[[ Provided information, beginning ]]

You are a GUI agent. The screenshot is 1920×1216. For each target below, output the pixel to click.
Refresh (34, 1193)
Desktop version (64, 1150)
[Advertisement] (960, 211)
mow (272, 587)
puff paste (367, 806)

[[ Provided information, end ]]

Exercise objective: Exact copies of every record are required, so retype them in full.

Problem solution:
You are a GUI agent. The screenshot is 1920×1216. For each target below, output the pixel to click.
Refresh (34, 1193)
Desktop version (64, 1150)
[Advertisement] (960, 211)
mow (272, 587)
puff paste (367, 806)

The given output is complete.